Wie berichtet, fokussieren sich die Behörden auf einen 49 Jahre alten Mann, der seit 2001 mit seiner Familie in Deutschland lebt und als Gefährder gilt. Er hat in beiden Tschetschenienkriegen mitgekämpft. Darüber hinaus wird gegen einen Sohn des Mannes wegen des Angriffs auf den jesidischen Imbissbesitzer an der Steinstraße ermittelt.
"Wir sind keine Hochburg"
Die Salafisten mit tschetschenischen Wurzeln bildeten die Mehrheit der sechs Angreifer. Gerade in personenbezogenen Gründen sieht auch Bürgermeister Tim Kähler eine Ursache für die Salafisten-Szene in Herford. „Wir sind keine Hochburg“, erklärt er weiter. Dass Extremisten junge Männer rekrutierten, sei kein neues Phänomen.„Der Unterschied zu anderen Städten ist aber, dass dieses Vorgehen in Herford öffentlich geworden und als Problem erkannt worden ist.“ Der Bürgermeister weiter: „Das Vorgehen (d. Islamisten, d. Red) ist inakzeptabel.“ Er setze nun auf die Ermittlungen des Generalbundesanwalts.
Offenbar wirkten die früheren Erfolge des IS sowie dessen Gräueltaten wie ein Katalysator, der den Salafisten in Herford weiteren Zulauf von jungen gescheiterten Männern beschert. Bereits vor 2010 standen Aktivitäten der Herforder aber schon im Fokus der Ermittlungsbehörden.
2010 die ersten Koran-Stände
2007 hatte das NRW-Innenministerium öffentlich vor dem Einsickern von tschetschenischen Islamisten gewarnt. Um 2010 tauchten die ersten Koran-Stände auf. Mindestens 2013 gab es dann offenbar die ersten Islamisten aus Herford, die nach Syrien aufbrachen. Im August 2014 folgte dann der Übergriff der IS-Sympathisanten an der Steinstraße.„Wir sind nicht aufmerksam genug gewesen“, stellt Pastor Holger Kasfeld vom Kirchenkreis Herford fest. Er gehörte bereits vor rund vier Jahren zu den Gründern eines Arbeitskreises zum Salafismus – der nicht nur auf die Kirchen beschränkt war.

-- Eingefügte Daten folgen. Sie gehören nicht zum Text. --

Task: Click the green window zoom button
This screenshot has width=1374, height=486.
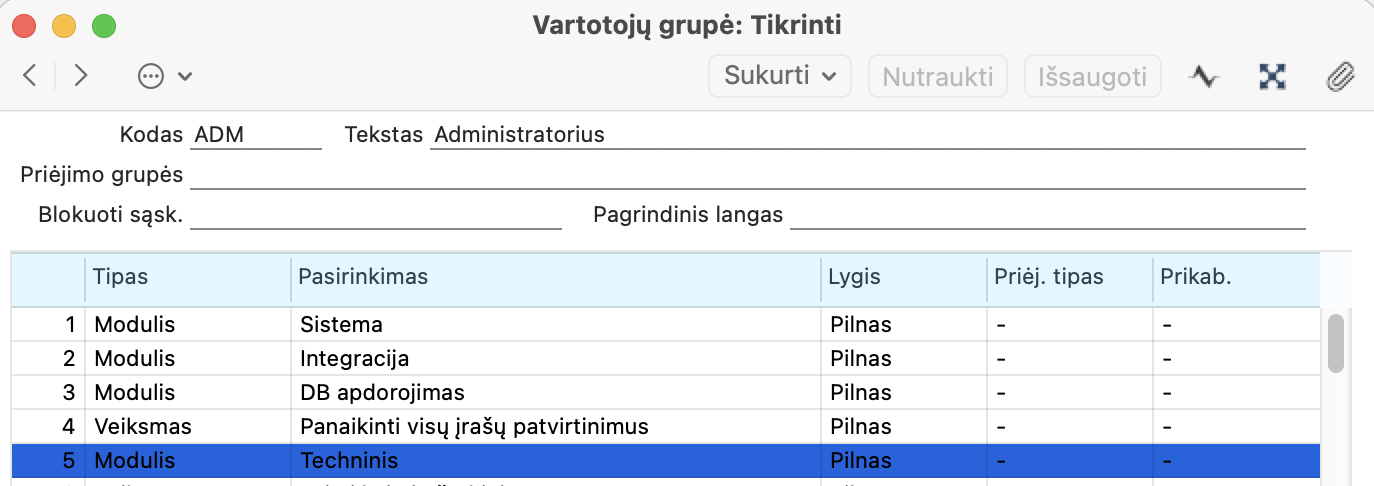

Auslöser für die Gründung seien beunruhigende Berichte gewesen: Dass etwa Väter ihre Söhne aus dem Sportverein abgemeldet hätten, weil die Kinder nicht mehr mit Ungläubigen spielen sollten. Auch in Jugendzentren sei Religion plötzlich Thema geworden. Oft sei diese Entwicklung von Gesprächspartnern aber eher mit einem Lächeln hingenommen worden – so schlimm werde es schon nicht werden.
Heute lächle niemand mehr, so Holger Kasfeld, beim Kirchenkreis zuständig für den Bereiche Diakonie und gesellschaftliche Verantwortung. „Wir haben unterschätzt, dass Religion so stark zur Identitätsstiftung unter jungen Menschen beitragen kann.“ Das sei von den Hintermännern der Salafisten clever ausgenutzt worden. Es stelle sich die Frage – angesichts der Vorgeschichte der junge Männer – „welche Perspektiven wir ihnen bieten.“
Gleich groß, gleiche Probleme
Die Situation Herfords mit seinen 64.000 Bewohnern ist kein Einzelfall: So war jüngst in der 70.000-Einwohner-Stadt Dinslaken ein Islamist wegen Anschlagsplänen verhaftet worden. Insgesamt zehn junge Männer sind nach Schätzungen aus der Stadt am Niederrhein nach Syrien ausgereist, um zu kämpfen. Das westfälische Ibbenbüren mit 53.000 Einwohnern verbucht bisher drei namentlich bekannte IS-Terroristen. Dazu kommen Orte mit weitaus mehr Salafisten wie Wuppertal, Solingen oder aber Mönchengladbach sowie der tatsächlichen Hochburg Bonn.